Well that's about a racist disease! But the genetic differences of Europeans, and of other cultures have played a major role in world history. Examples include the destruction by disease of native nations on the American continent when Europeans arrived (natives had not inherited immune sensitivity to European diseases) and perhaps the impact of tropical diseases on European travelers in more southern climes.
With HIV, the genetic trait that is theorized to predispose select individual to survive with HIV is believed to result for the era of the plague in Europe. The same trait that allowed some individuals to survive the plague is believed to predispose their descendants to survive HIV. And since they survived the plague, carriers of that trait now represent a greater portion of the European/American population than descendants of individuals who were not immune to bubonic plague.
But could this tendency toward cultural influence in natural selection apply to mental health problems? I think so. Maybe, sometime back around Charlemagne, give or take a thousand years or more, people who kept to themselves, succumbed to authority and presented other symptoms listed in the WSO list Rosa posted - maybe people genetically predisposed to those behaviors were more likely to successfully reproduce. Certainly through the Inquisition, individuals of European origin who might have been genetically predisposed to individuality, self-direction and originality were not favored in the unnatural selection process that determined matters of survival in the dungeons and fiery pyres of that day. Similar processes might have favored certain traits in other groups, but I don't want to go any further out on thin ice by suggesting specific genetic traits that might inhabit minority populations. And it is hard if not impossible at this time to determine how much of most behavioral traits might be genetic or culturally determined.
Whether symptoms are primarily a product of genetic or environmental influences, our choices of treatment might be the same. It's not like genetic causes imply chemical fixes and environmental causes imply psychological fixes. Psychological help might assist us in coping with primarily genetic traits. Medications might help us in coping with primarily environmentally induced symptoms.
The challenge, at least in gleaning some guidance from a forum such as this one, is to assimilate what can be learned from others without letting others paint you into a corner in an effort to defend their own choices. For you and I to discuss environmental causes of symptoms might be threatening to others who are convinced their symptoms are exclusively genetic and can only be treated with medications. But the goal here, I think, is to assist individuals interested in sharing some control over their choice of treatment. To that end, nobody's authoritative argument based on their own experience should outweigh your authority to reach conclusions based on the entire body of evidence available to you.
Am I a psych? …ologist or …iatrist? Sure. As payment for my services, please send a check, with the "pay to" line blank, to this anonymous New York City post office box...

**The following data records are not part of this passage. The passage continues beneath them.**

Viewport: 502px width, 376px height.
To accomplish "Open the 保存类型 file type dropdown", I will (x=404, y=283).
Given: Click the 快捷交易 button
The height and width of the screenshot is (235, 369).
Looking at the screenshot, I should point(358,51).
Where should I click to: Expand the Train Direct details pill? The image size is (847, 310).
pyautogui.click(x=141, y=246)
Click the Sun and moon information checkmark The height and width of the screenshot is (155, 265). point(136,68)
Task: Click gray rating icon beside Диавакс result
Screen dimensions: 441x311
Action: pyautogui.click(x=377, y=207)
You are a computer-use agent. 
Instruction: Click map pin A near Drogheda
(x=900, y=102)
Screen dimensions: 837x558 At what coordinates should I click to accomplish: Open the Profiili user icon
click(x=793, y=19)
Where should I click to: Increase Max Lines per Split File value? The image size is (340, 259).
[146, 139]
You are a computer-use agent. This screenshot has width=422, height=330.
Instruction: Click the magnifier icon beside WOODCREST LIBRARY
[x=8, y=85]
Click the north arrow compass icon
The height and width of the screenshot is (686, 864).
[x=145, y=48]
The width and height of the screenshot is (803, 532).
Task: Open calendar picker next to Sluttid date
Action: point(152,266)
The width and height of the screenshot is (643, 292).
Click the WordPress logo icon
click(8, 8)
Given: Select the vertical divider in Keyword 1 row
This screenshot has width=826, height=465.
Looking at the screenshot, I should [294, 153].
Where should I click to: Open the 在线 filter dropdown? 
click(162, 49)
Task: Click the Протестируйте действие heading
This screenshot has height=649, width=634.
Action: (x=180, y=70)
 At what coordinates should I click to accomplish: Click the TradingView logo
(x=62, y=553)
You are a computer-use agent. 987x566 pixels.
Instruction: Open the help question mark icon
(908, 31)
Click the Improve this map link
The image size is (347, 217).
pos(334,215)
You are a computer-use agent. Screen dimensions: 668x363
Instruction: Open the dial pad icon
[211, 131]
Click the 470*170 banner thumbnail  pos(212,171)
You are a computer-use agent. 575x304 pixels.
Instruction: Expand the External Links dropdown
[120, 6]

Not. At least not of the credentialed (and trained) professional variety. Like many people who visit discussions such as this, I believe that I have as much right to develop opinions based on the entire body of evidence available to me as do working professionals. I think we would all do well to be better informed consumers and less trusting of elite caregivers whose interests can be directed as much by market forces (or political environment) as they are by concern for the suffering of their clients.